Render everything from the line containing "Open Delta's airline sentiment dropdown arrow" down to the end of the records as a Markdown table with the columns Row and Text, skipping blank lines and leaving out the pictures.

Rows on where targets appear:

## START

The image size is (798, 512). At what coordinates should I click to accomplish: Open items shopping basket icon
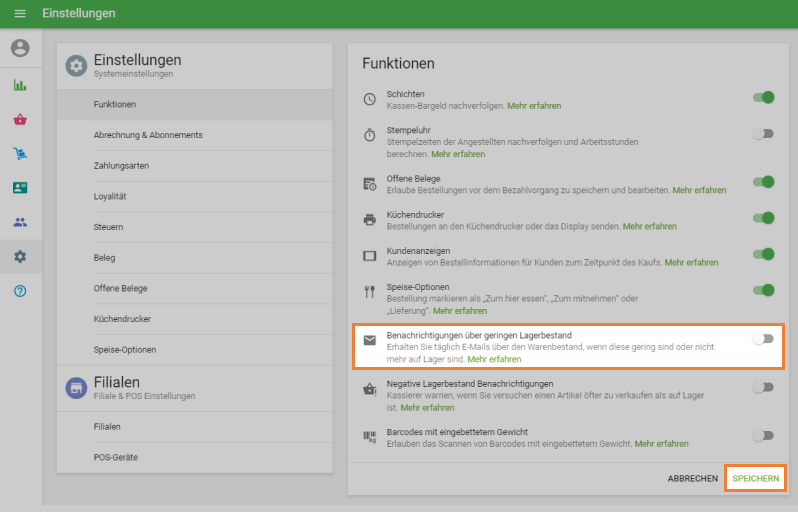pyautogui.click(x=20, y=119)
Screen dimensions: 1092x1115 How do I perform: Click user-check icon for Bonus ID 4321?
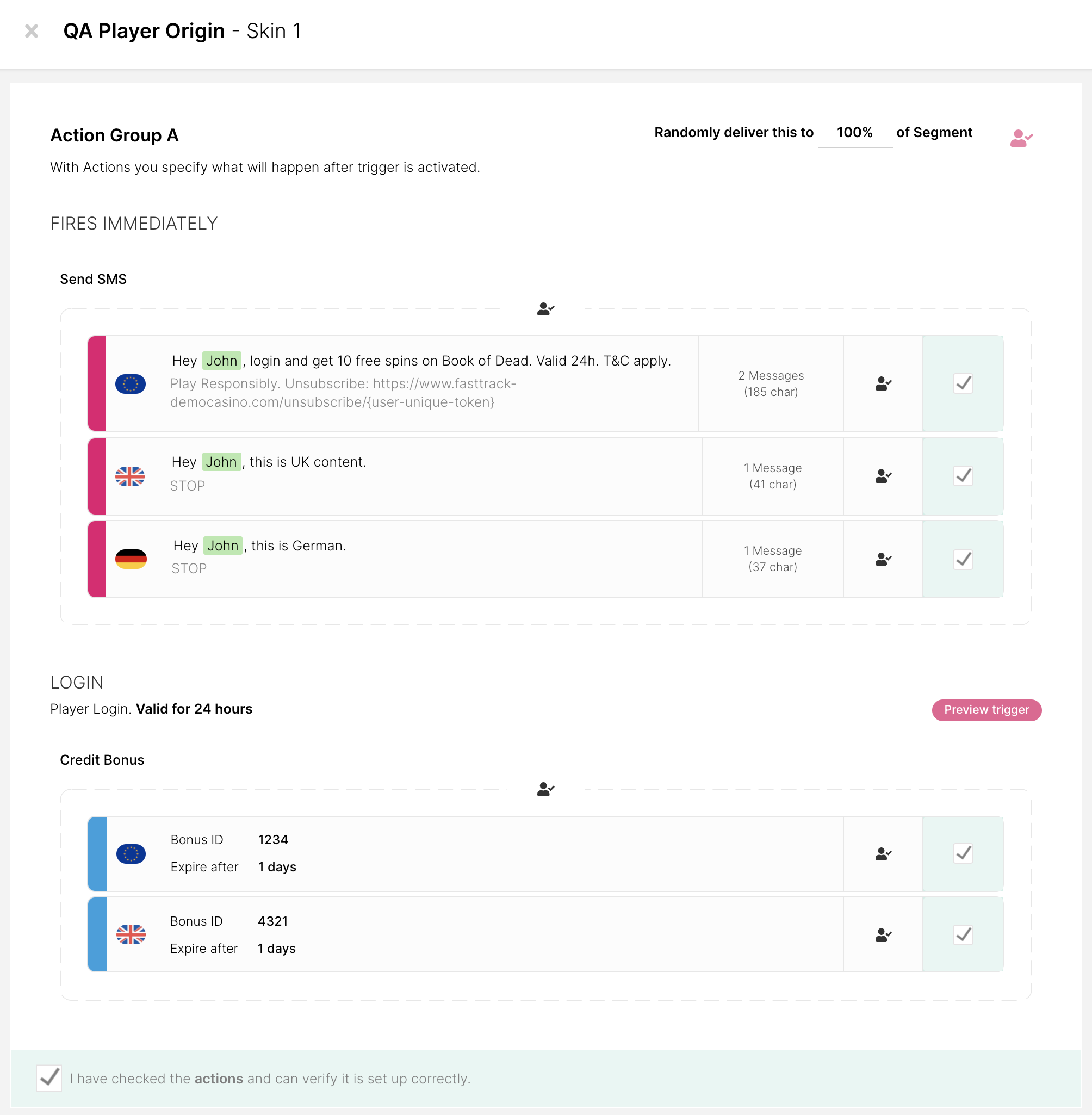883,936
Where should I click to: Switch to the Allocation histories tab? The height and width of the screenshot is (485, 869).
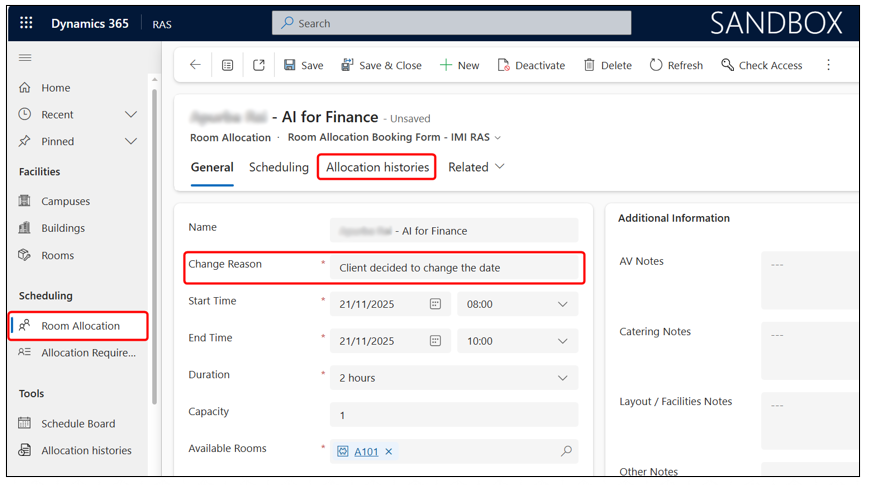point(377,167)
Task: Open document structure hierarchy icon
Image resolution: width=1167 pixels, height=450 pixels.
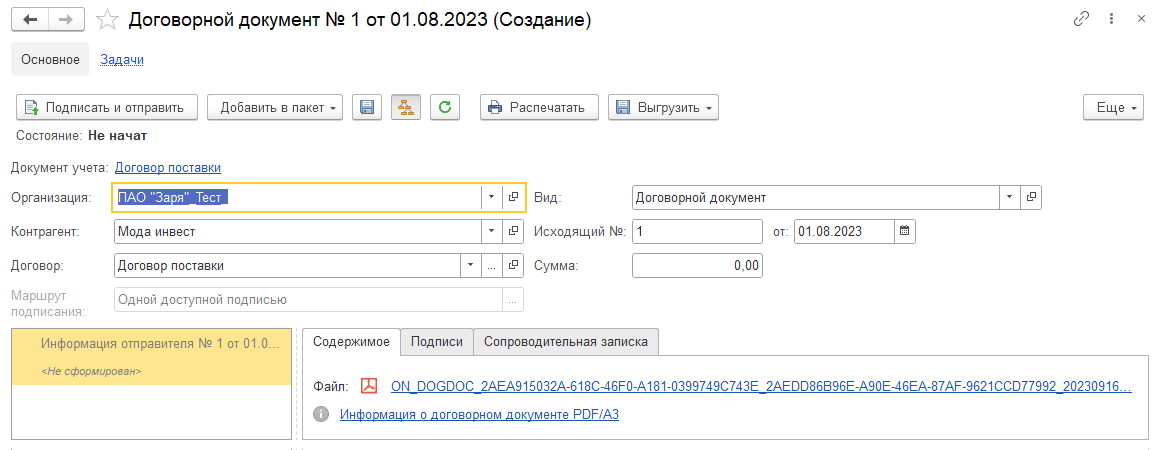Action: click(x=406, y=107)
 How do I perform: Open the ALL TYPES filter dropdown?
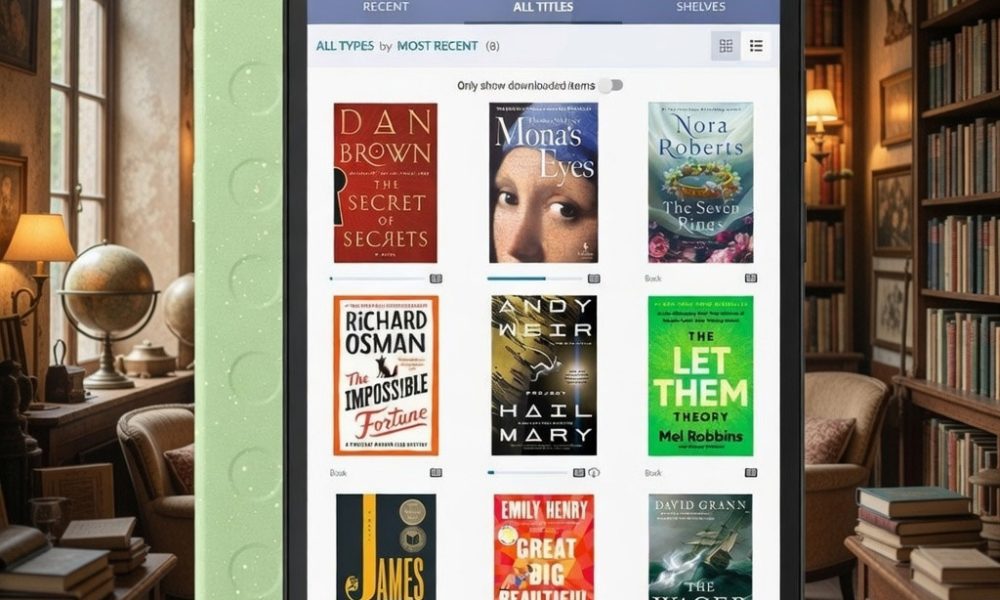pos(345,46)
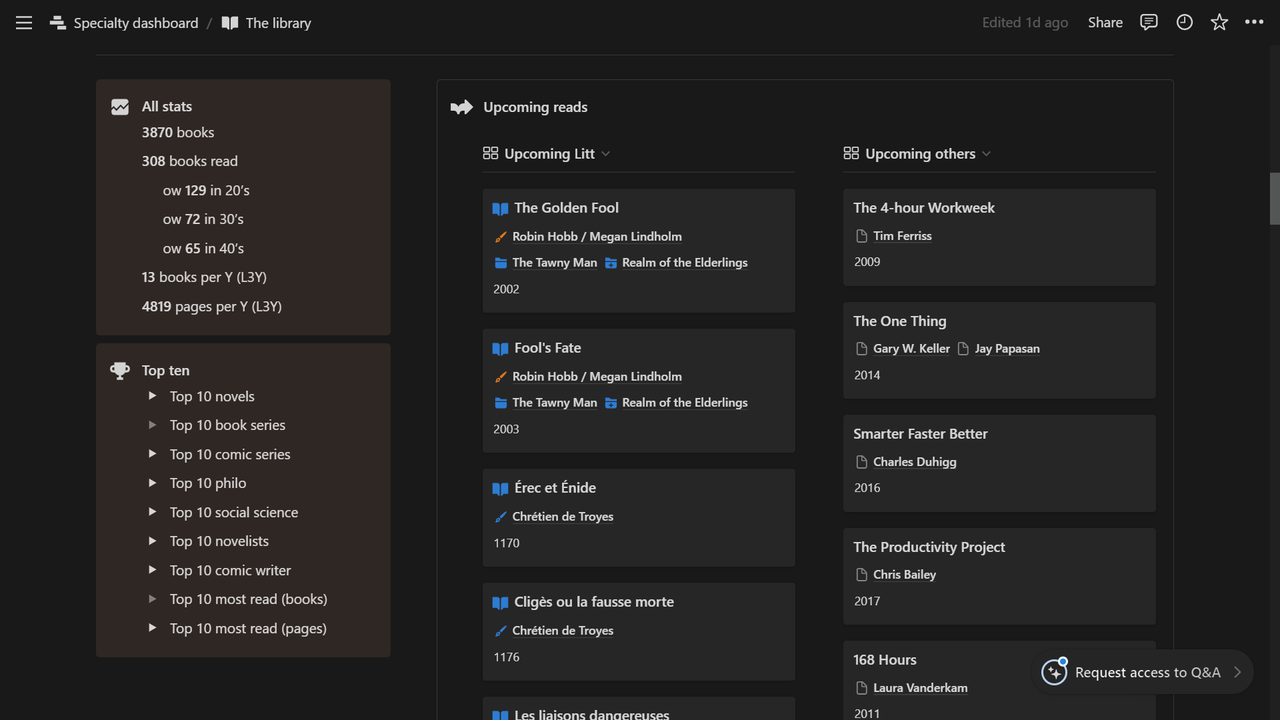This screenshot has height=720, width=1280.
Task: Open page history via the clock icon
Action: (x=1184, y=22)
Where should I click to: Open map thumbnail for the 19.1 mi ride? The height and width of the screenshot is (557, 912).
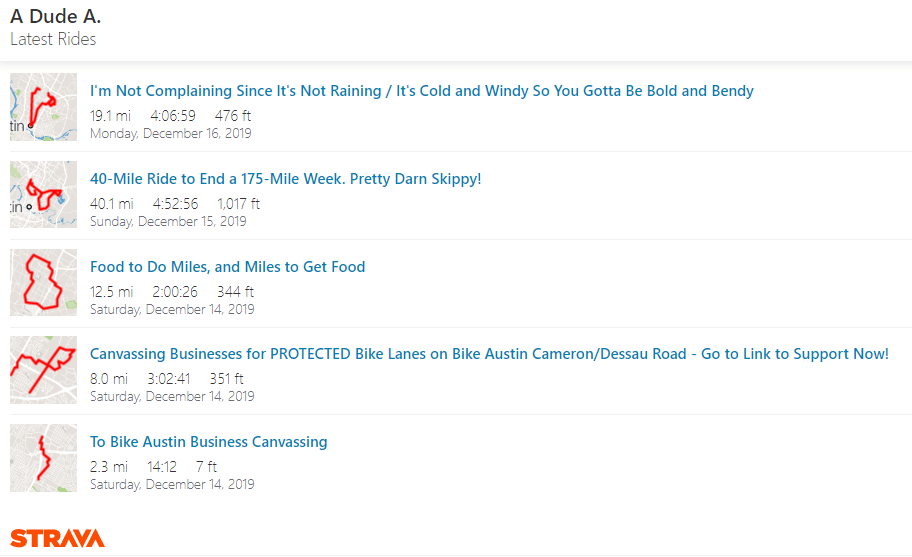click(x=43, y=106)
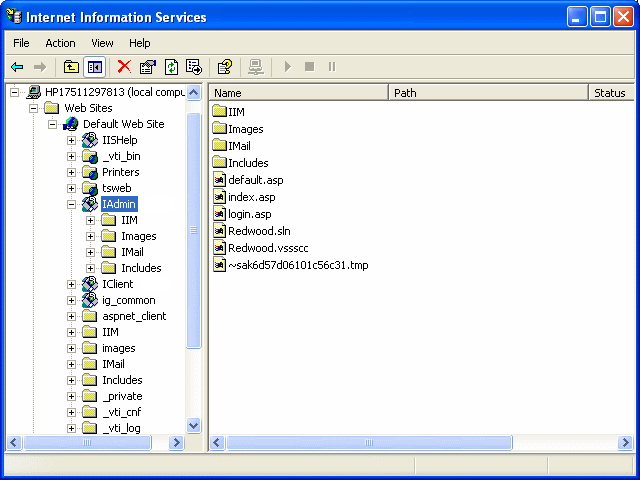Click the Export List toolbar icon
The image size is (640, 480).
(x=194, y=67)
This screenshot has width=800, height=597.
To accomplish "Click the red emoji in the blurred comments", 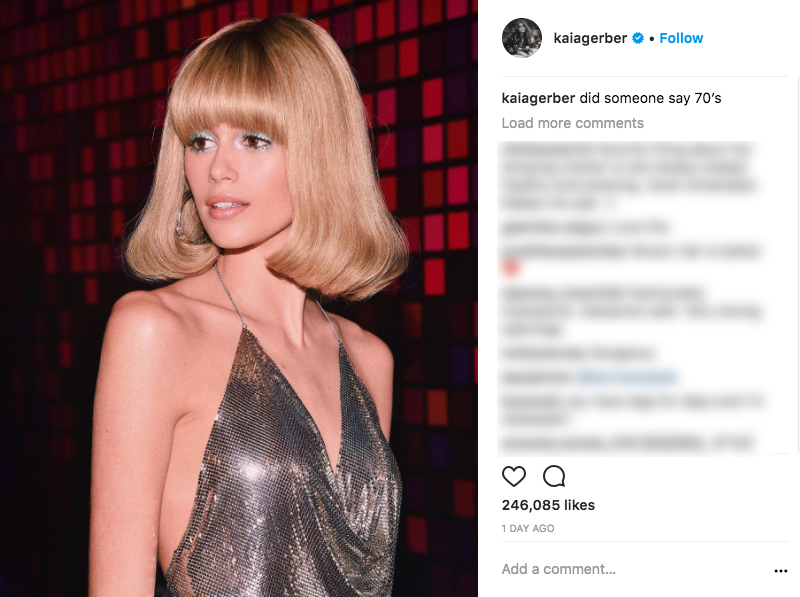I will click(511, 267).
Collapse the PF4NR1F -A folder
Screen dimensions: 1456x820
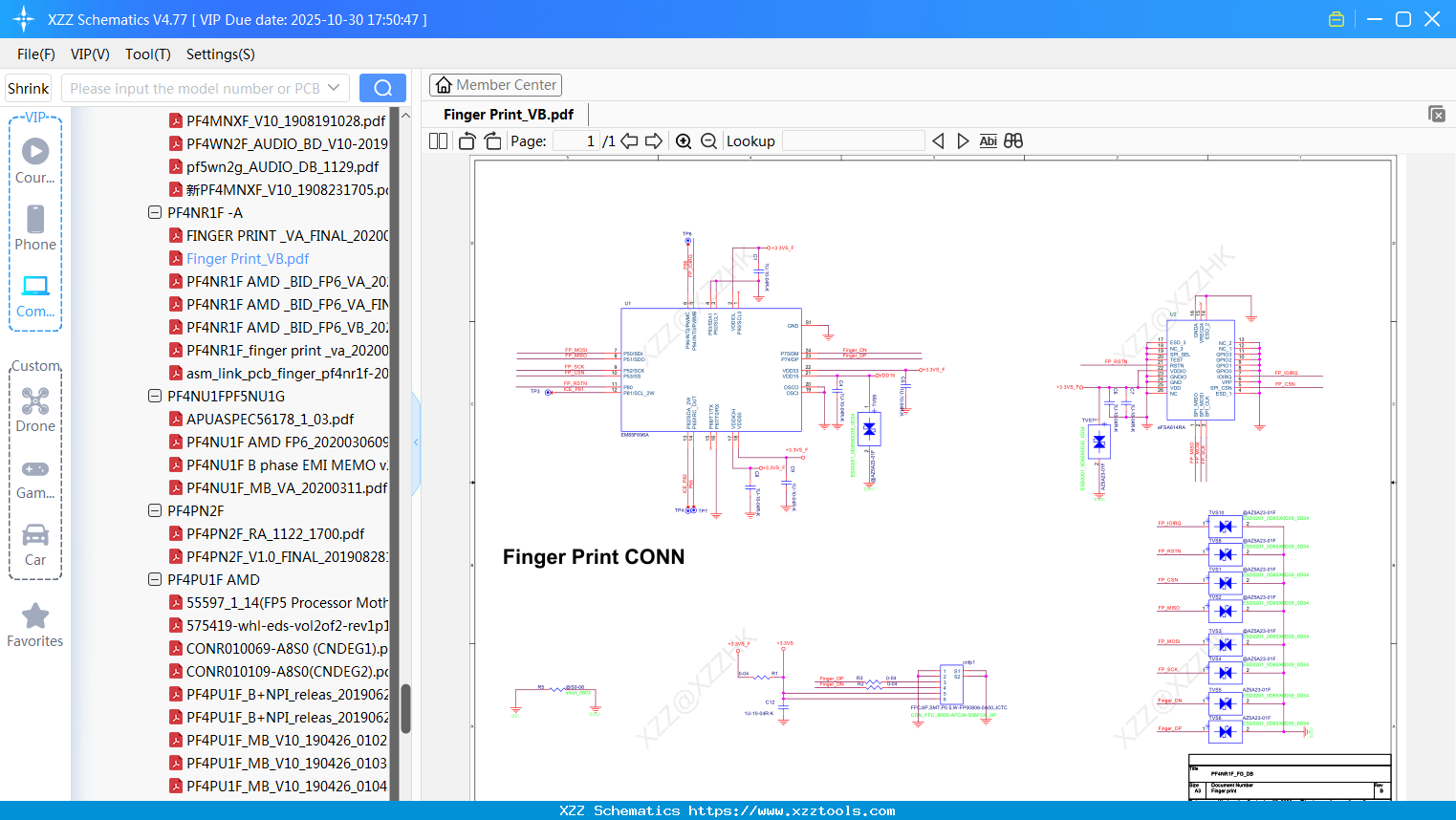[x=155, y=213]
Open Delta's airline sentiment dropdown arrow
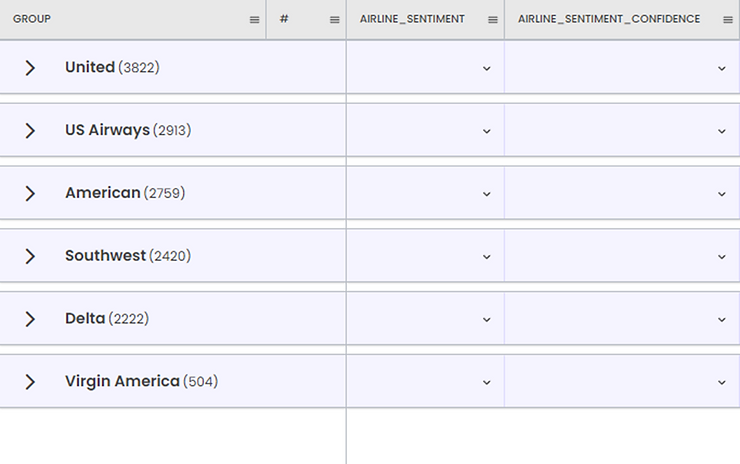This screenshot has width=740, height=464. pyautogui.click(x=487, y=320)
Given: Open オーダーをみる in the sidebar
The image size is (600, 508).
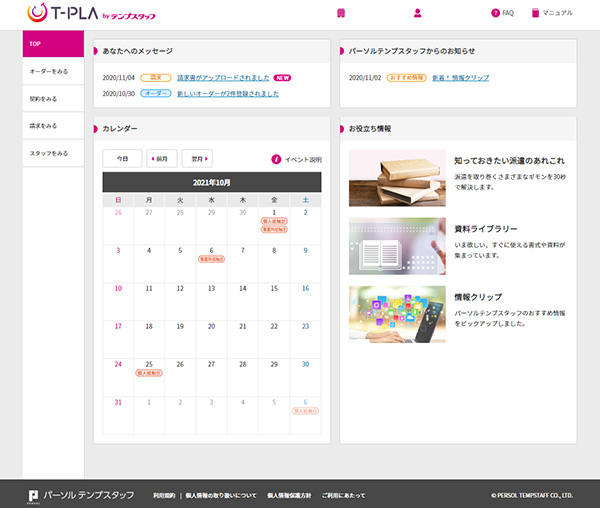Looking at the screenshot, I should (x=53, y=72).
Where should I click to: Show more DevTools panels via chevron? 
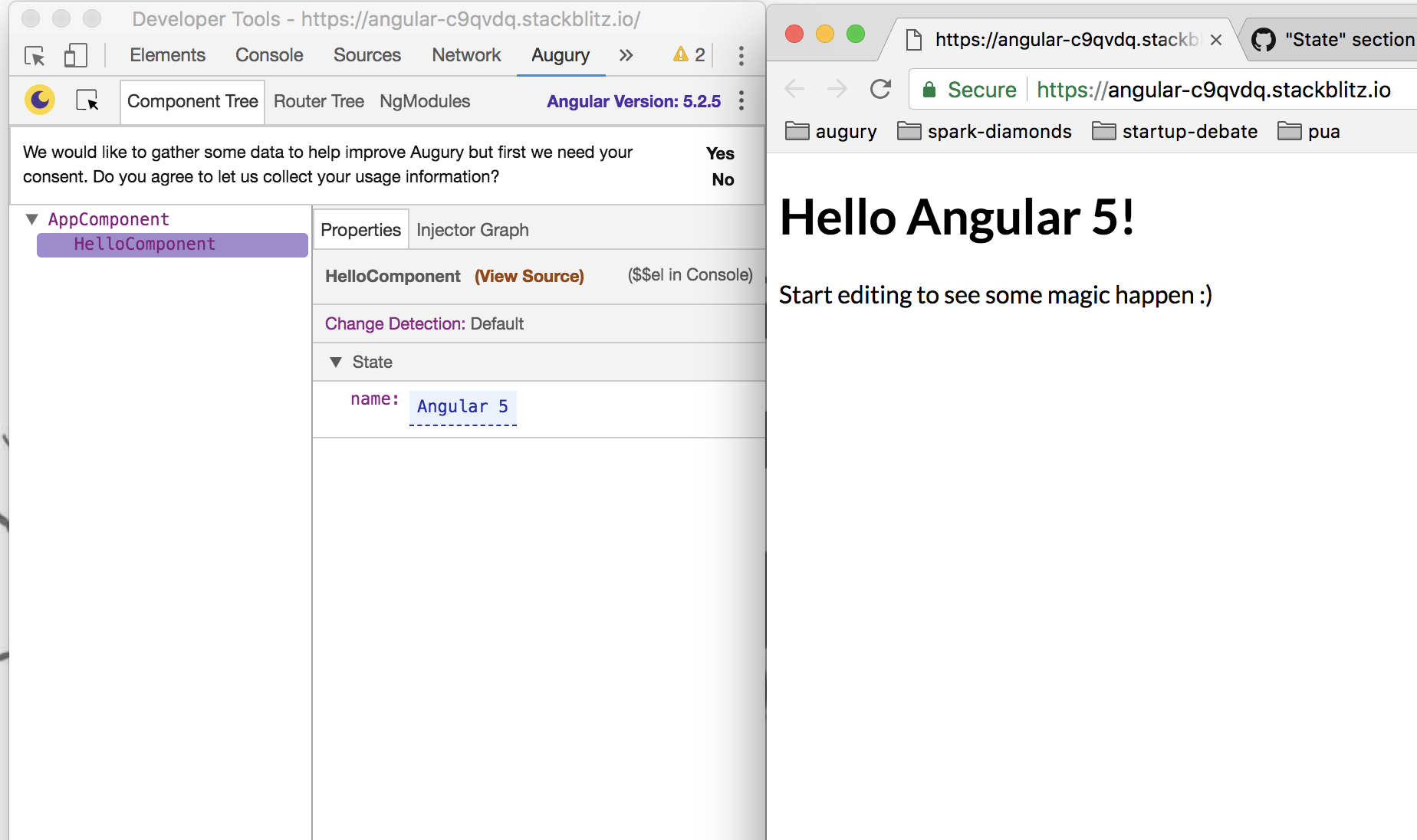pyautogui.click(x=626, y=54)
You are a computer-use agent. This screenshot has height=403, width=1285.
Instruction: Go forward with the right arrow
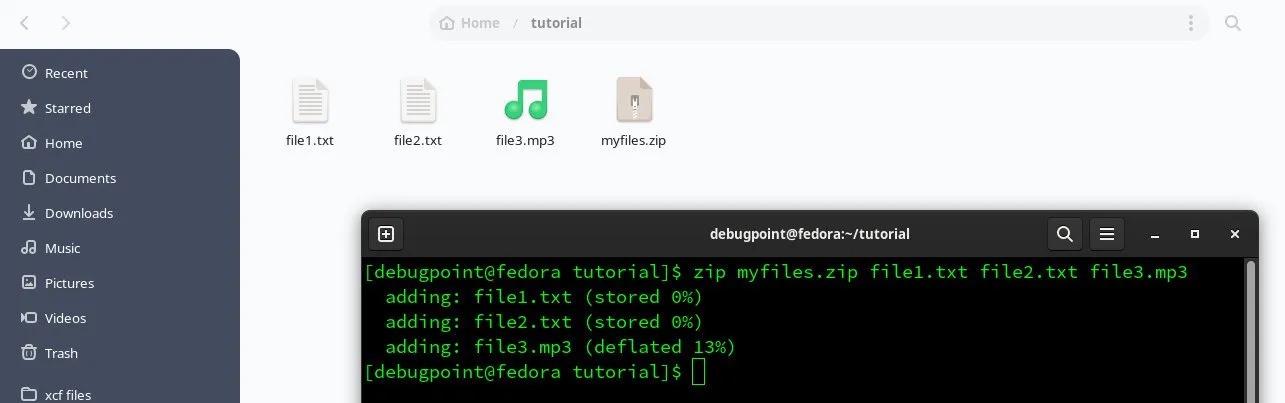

## END

* **RESPONSE BELOW**
| Row | Text |
|---|---|
| 1 | Open Delta's airline sentiment dropdown arrow |
| 2 | This screenshot has width=740, height=464. pyautogui.click(x=487, y=320) |
| 3 | Given: Open オーダーをみる in the sidebar |
| 4 | The image size is (600, 508). |
| 5 | Looking at the screenshot, I should (x=53, y=72). |
| 6 | Where should I click to: Show more DevTools panels via chevron?  |
| 7 | pyautogui.click(x=626, y=54) |
| 8 | You are a computer-use agent. This screenshot has height=403, width=1285. |
| 9 | Instruction: Go forward with the right arrow |